As I was browsing through the groups, looking for likely exits, one message popped out: ‘I choose to be positive.’ This was from a member of my retail team. I’d never really thought about choosing to be positive before (it’s my default setting) and I found it quite a powerful statement to consider. Can you choose to be positive?
Well, in last month’s column I proclaimed that I was going to open my retail stores. I chose to do it. I probably was not supposed to and there were many in my company who thought we shouldn’t. I argued ‘what constitutes an emergency appointment?’ and ‘can having no glasses be an emergency?’ So I opened one store and the first thing that happened was an influx of emergencies. I had emailed our entire customer base with news of the reopening and they came from all over London with broken glasses.
These were not the kind of repairs or returns you see in normal business. Usually someone is complaining about a small scratch, which honestly just appeared and not because the frames have been dropped on a stone patio. No, these were major trauma frame breakages.
‘Can’t you just dob a bit of acetone on?’ asked one customer, who had clearly been watching YouTube, referring to his acetate frame clean snapped at the bridge.
‘My daughter sat on them, but maybe they can be glued?’ asked another when presenting a horn frame which looked like two dimensional children’s book character Flat Stanley.
Some frames I was able to fix. The arm with a spring hinge that needed a replacement screw. A very tricky operation, which needs a staple to hold open the spring. But most of the repair jobs went back to the factory with me.
I sold new frames as well. One person purchased seven pairs, either so relieved to be shopping or just being really frustrated that he had no specs for the past three months. I wasn’t sure which but I loved reopening my first store.
Cleaning frames was fun at first but the novelty soon wore off. By the end of the day I was glad to be only doing one day in the store and darkly wondered if I should really clean them all again. I did. It took 30 minutes to do a full store wipe over after each customer, including frame cleaning, and that was quite frantic. By the end of the day I was pooped.

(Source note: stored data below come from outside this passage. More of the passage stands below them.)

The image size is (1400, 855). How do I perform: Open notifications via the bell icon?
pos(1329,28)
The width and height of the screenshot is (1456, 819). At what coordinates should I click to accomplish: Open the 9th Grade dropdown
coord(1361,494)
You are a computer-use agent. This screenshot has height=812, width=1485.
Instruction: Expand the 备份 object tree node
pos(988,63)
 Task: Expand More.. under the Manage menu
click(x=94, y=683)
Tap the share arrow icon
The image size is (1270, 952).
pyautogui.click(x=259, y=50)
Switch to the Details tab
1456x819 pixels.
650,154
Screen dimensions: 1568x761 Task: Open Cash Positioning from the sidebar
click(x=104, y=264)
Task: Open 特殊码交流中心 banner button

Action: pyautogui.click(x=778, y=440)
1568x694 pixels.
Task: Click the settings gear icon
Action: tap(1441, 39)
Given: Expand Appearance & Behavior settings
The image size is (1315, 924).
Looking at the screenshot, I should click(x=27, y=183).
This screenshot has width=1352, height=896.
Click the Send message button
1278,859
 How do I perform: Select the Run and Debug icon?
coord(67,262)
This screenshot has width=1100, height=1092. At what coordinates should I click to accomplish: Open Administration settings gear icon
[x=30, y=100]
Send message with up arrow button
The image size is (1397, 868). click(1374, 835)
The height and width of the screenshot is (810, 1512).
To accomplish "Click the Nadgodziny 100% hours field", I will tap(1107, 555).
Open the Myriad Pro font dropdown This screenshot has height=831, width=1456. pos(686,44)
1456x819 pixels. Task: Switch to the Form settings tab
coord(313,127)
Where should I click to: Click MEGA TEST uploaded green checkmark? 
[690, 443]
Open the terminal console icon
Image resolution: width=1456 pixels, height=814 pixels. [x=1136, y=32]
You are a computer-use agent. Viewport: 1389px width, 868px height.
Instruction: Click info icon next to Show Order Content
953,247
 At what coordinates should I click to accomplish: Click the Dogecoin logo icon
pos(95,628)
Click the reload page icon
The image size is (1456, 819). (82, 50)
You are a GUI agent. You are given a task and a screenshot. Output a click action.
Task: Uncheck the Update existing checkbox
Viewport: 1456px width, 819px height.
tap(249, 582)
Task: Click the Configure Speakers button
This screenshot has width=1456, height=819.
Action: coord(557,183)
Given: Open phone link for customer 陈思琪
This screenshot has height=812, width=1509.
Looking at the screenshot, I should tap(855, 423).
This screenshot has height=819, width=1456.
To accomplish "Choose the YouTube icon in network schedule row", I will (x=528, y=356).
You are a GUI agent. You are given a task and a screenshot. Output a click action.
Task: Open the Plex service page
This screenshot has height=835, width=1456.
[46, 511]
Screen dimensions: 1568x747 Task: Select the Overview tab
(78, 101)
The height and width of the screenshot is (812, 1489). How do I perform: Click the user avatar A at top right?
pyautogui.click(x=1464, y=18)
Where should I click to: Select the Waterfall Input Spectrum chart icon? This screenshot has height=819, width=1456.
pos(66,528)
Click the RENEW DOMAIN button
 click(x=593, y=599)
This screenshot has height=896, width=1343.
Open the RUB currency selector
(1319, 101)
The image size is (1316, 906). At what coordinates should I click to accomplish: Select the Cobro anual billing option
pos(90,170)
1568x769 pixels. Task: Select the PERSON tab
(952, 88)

I had two very successful pieces of social media that day. I hate those white A4 signs in shop windows the world over that a store manager had put up on the last day before lockdown, typically beginning with ‘Due to the government’ or ‘Due to Covid-19’. I took great pleasure ripping mine down and posted a video of the cathartic moment on LinkedIn that has been watched over 25,000 times as I write this. I must have struck a nerve. I also made a film about how to clean glasses using non-alcohol foam. I’m still getting ribbed by professionals who have different opinions and ended up having to get a copy of the certificate proving the foam killed viruses including Corona-H1N1. The foam doesn’t damage frames (I performed destruction tests for a week) and it contains moisturiser. Nice for your hands and nice for horn and acetate frames. Did I mention nice for your hands?
Finding comfort in a less corrosive cleaning foam is one of the benefits of having a personality that defaults to positivity. But sometimes even I struggle. The past week has seen the permanent closure of my factory in China (I was going to do it anyway but not like this) and second spikes of Covid-19 popping up around the world. All this is happening against the backdrop of the horrendous murder of George Floyd on May 25 and its ongoing consequences.
There is going to be a way out of this mess. There may or may not be worse to come. But at this point I choose to be positive because anything else does not bear thinking about.